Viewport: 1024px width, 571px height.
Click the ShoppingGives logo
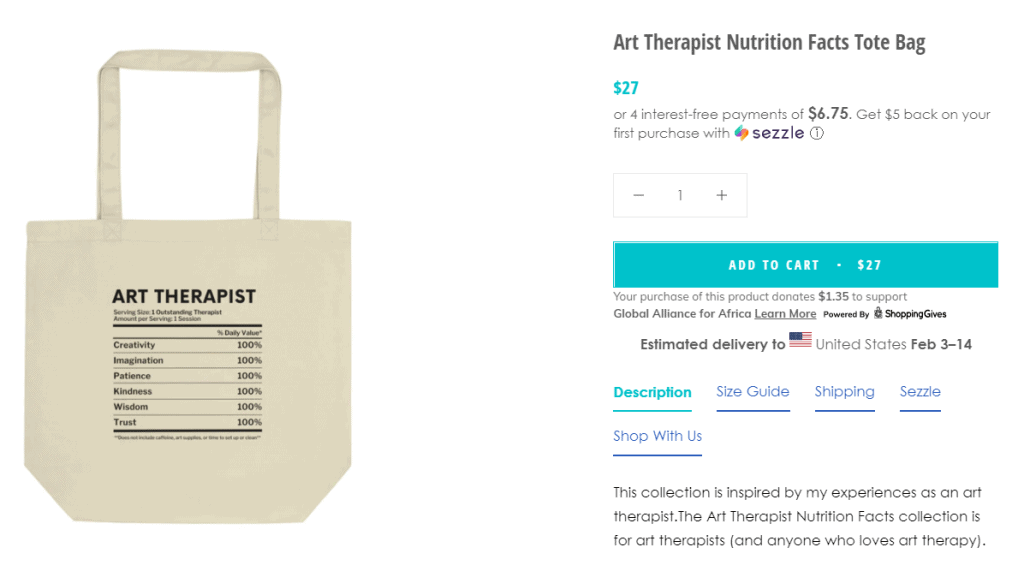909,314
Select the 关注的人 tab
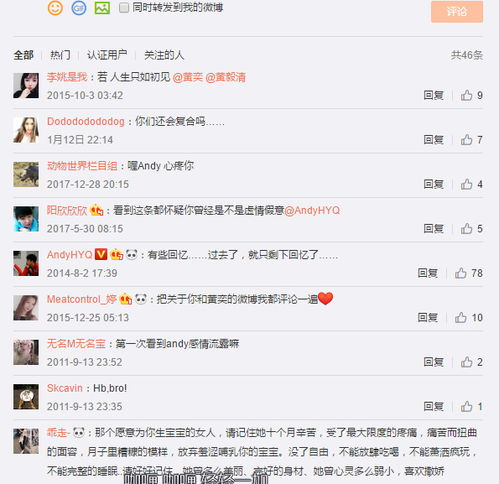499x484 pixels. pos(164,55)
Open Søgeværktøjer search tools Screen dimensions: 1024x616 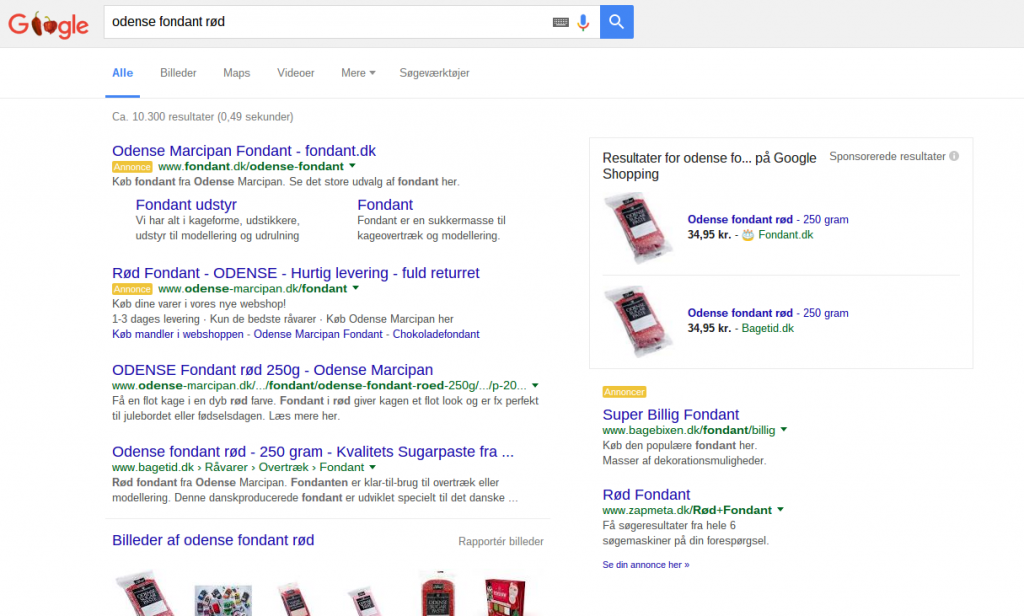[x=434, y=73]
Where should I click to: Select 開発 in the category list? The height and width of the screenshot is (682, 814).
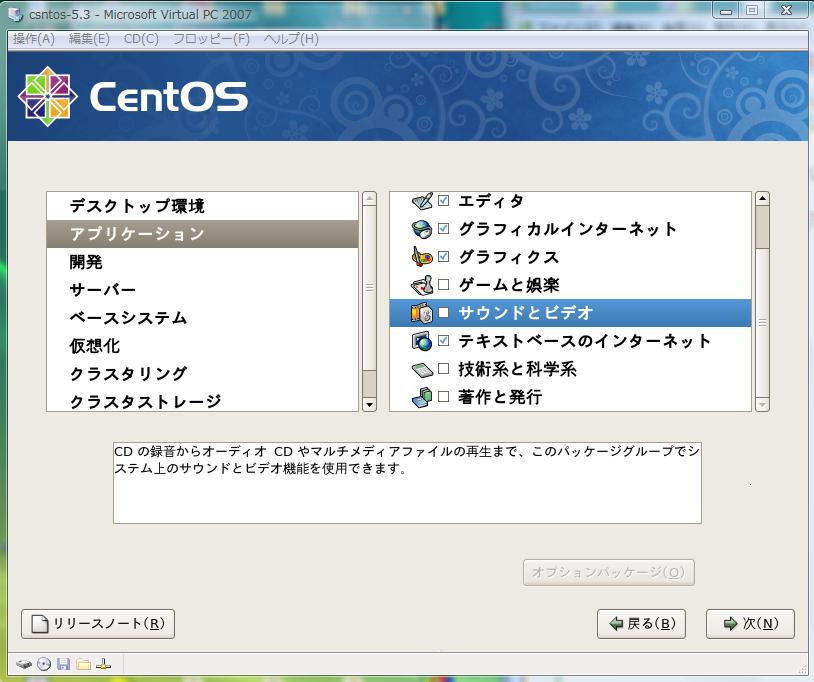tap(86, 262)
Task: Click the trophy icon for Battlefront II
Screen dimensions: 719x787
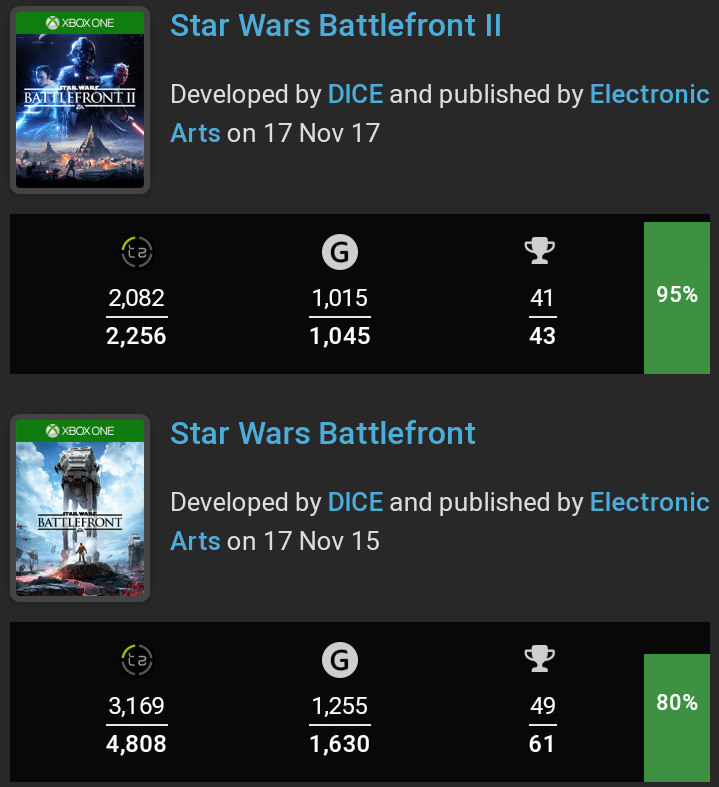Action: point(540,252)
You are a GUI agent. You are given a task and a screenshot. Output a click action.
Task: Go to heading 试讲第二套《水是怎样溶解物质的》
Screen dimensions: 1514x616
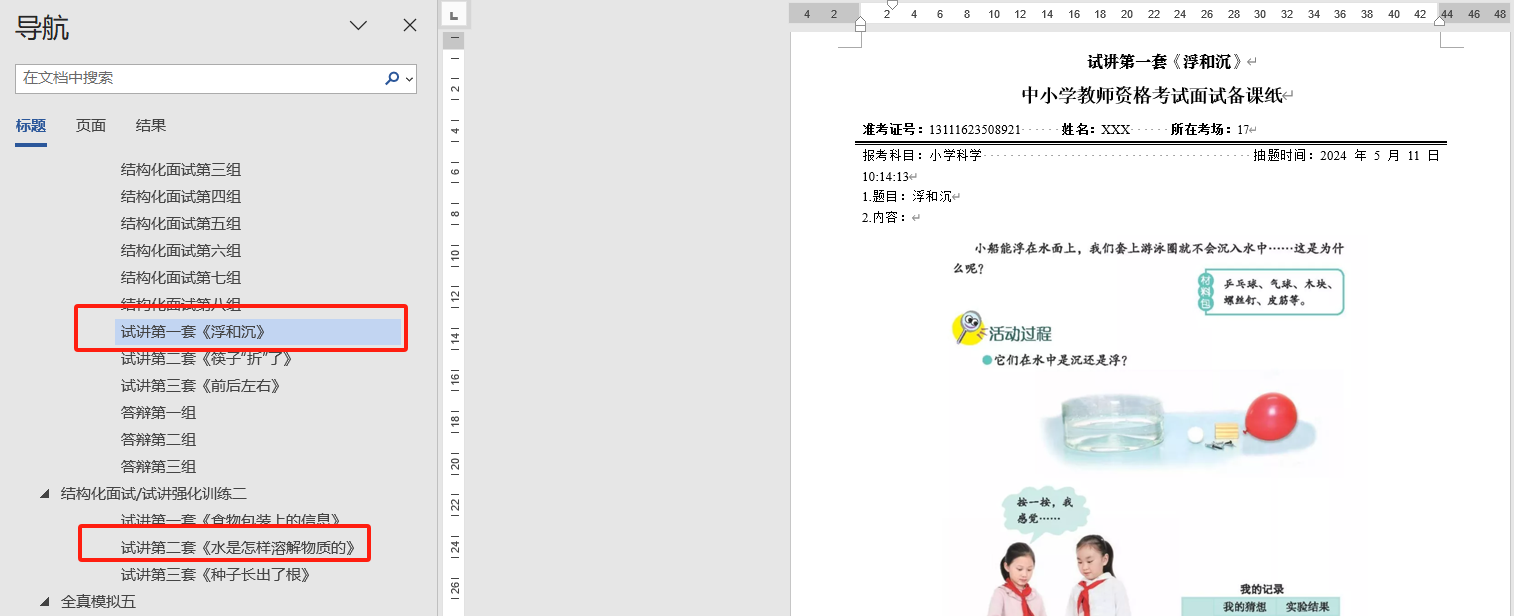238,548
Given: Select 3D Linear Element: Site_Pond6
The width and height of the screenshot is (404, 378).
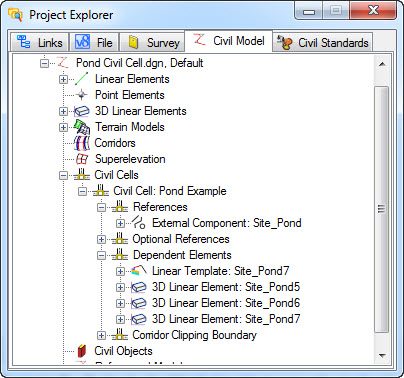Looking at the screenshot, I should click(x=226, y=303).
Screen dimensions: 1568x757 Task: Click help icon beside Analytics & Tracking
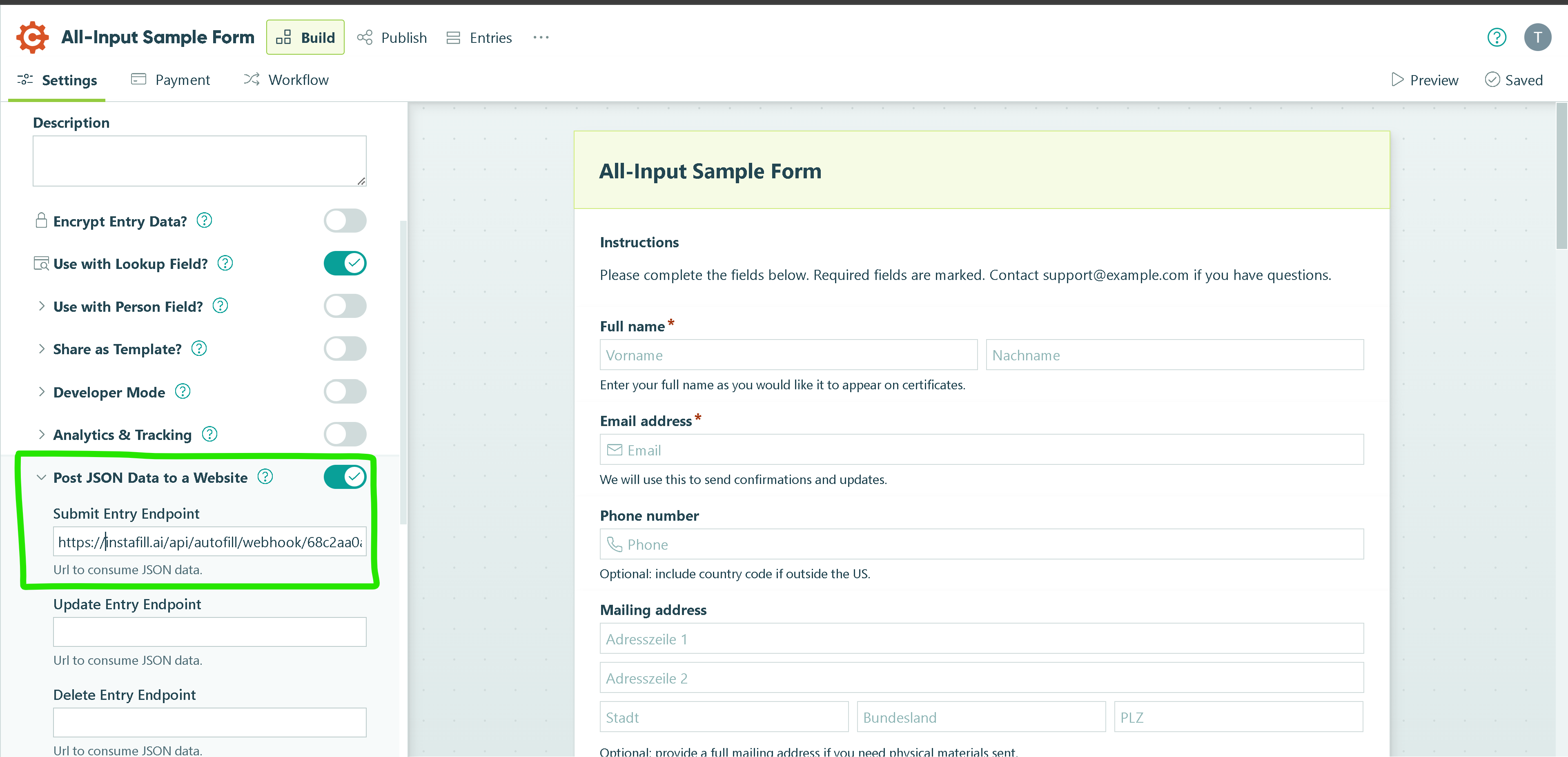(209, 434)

.....

=== Goal of the exercise ===
Output exactly the lines from the one containing "Task: Click the" through the last line of the records above, both included, leaving out any pictures.

=== Finished task ===
Task: Click the trophy icon for Battlefront II
Screen dimensions: 719x787
Action: point(540,252)
You are a GUI agent. You are given a task and a screenshot. Output a click action.
Task: Go to heading 试讲第二套《水是怎样溶解物质的》
Screen dimensions: 1514x616
238,548
Given: Select 3D Linear Element: Site_Pond6
The width and height of the screenshot is (404, 378).
Looking at the screenshot, I should click(x=226, y=303).
Screen dimensions: 1568x757 Task: Click help icon beside Analytics & Tracking
(209, 434)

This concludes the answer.